A Polícia Federal investiga se o senador Jaques Wagner teria recebido um apartamento de luxo, avaliado em R$ 2,4 milhões, como vantagem indevida de pessoas ligadas ao Banco Master. A suspeita faz parte da nova fase da Operação Compliance Zero, deflagrada na última quinta-feira (18), que apura um suposto esquema de fraudes financeiras envolvendo a instituição bancária.

Segundo as investigações, o imóvel está localizado em Salvador (BA) e teria sido negociado após trocas de mensagens entre o senador e o empresário Augusto Ferreira Lima, ex-sócio do Banco Master. A PF apura se a aquisição do apartamento foi viabilizada por meio de empresas e estruturas financeiras ligadas ao grupo investigado.

Além do apartamento, a investigação aponta outros supostos benefícios que teriam sido concedidos ao parlamentar, como o uso de aeronaves particulares, ingressos para shows internacionais e pagamentos destinados a uma empresa ligada ao núcleo familiar do senador. A Polícia Federal também analisa se houve relação entre esses benefícios e a atuação parlamentar de Jaques Wagner em temas de interesse do Banco Master, como propostas envolvendo crédito consignado e o Fundo Garantidor de Créditos (FGC).

Durante a operação, agentes cumpriram mandados de busca e apreensão em endereços ligados ao senador na Bahia e no Distrito Federal. Também foram apreendidos aproximadamente US$ 55 mil e 33 mil euros em espécie.

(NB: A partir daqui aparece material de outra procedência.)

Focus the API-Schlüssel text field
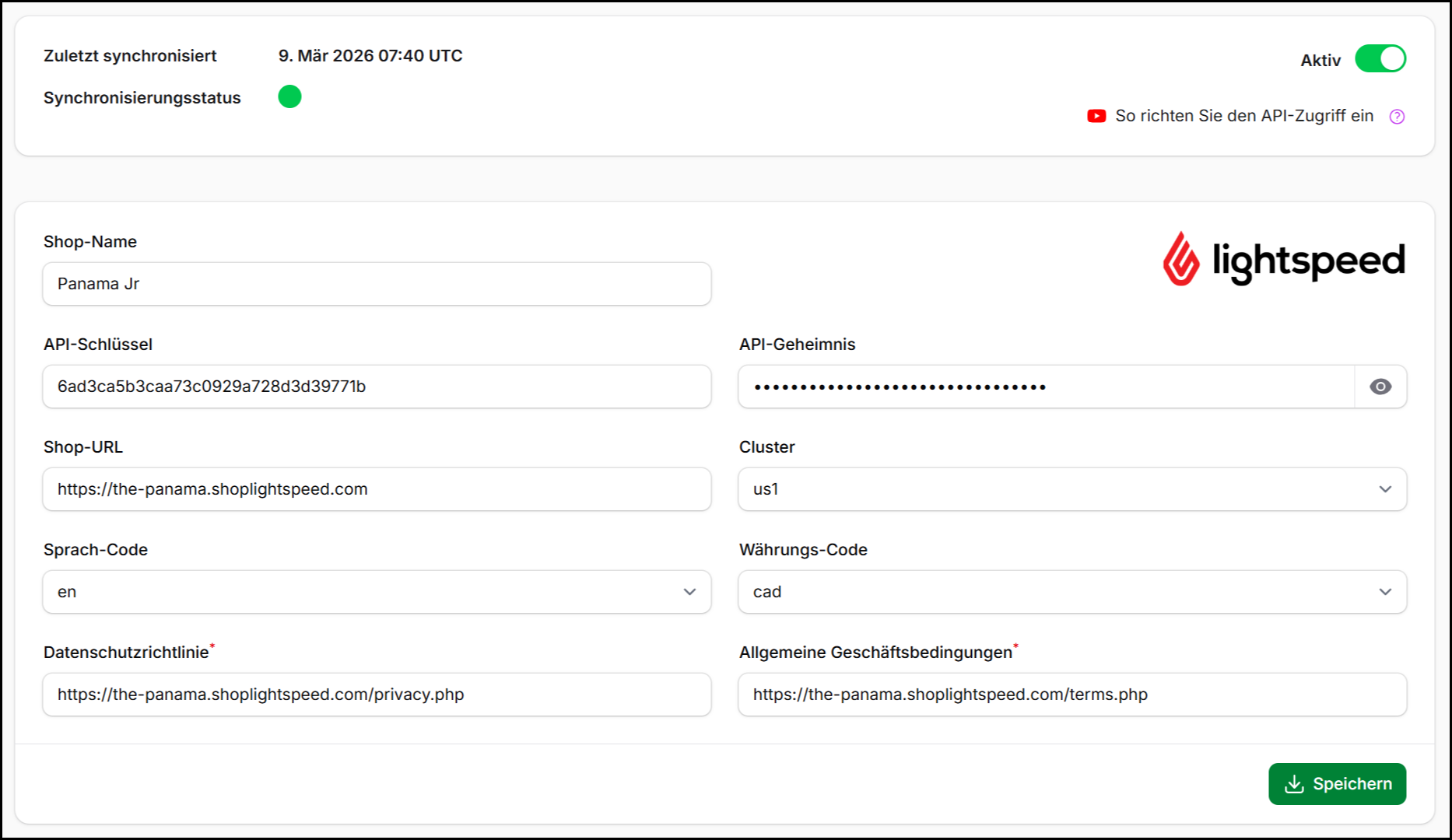This screenshot has width=1452, height=840. 377,387
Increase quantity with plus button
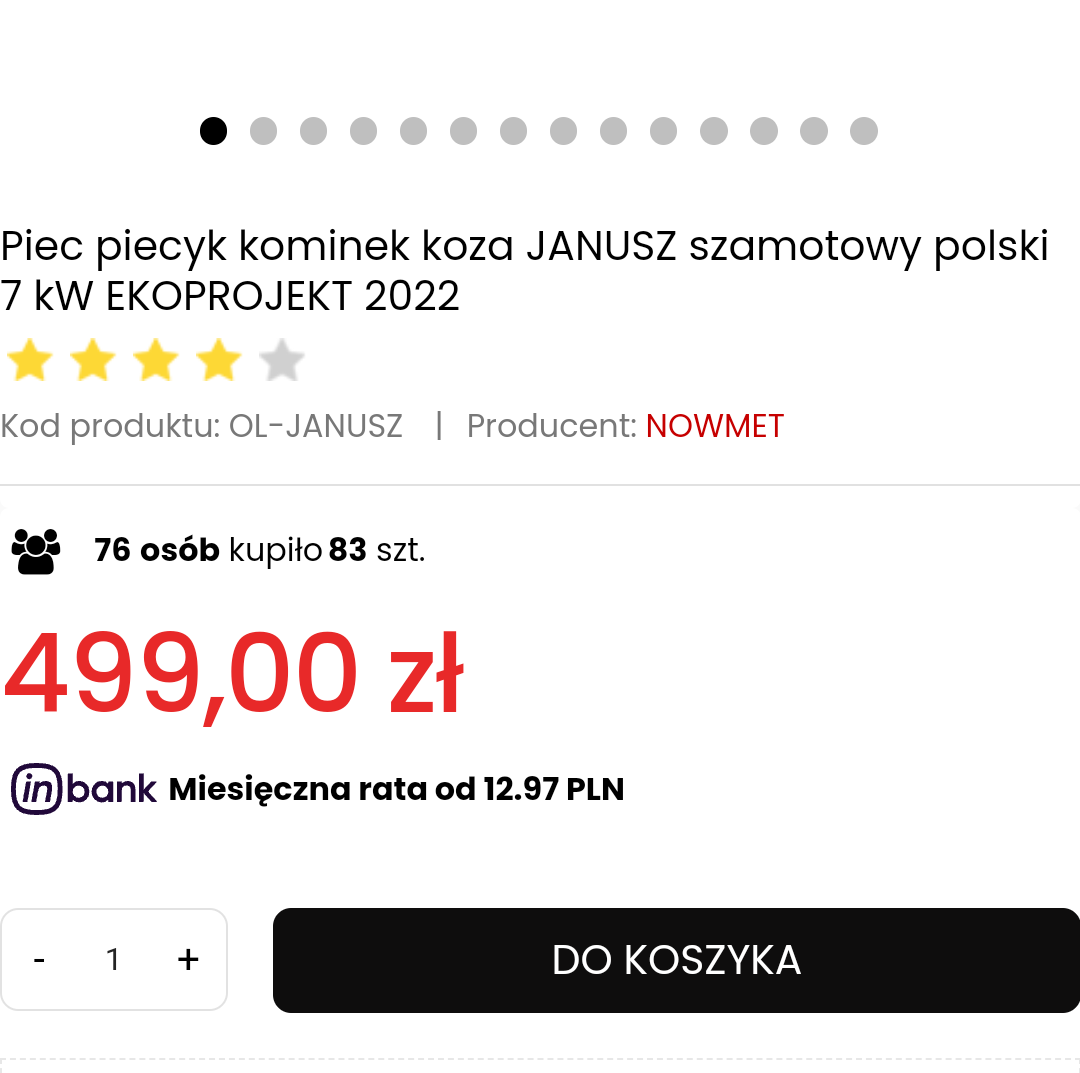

Jaques Wagner nega qualquer irregularidade. Em manifestação pública, o senador afirmou que não é proprietário do apartamento citado pela investigação e declarou que os valores apreendidos são provenientes de diárias oficiais não utilizadas ao longo dos anos de mandato. A defesa também sustenta que ele não foi denunciado nem responde a processo criminal relacionado aos fatos investigados.

A investigação segue em andamento, e a Polícia Federal busca esclarecer se houve pagamento de vantagens indevidas ao parlamentar e eventual contrapartida em favor dos interesses do Banco Master. Até o momento, não há condenação ou denúncia formal contra o senador no âmbito desse caso.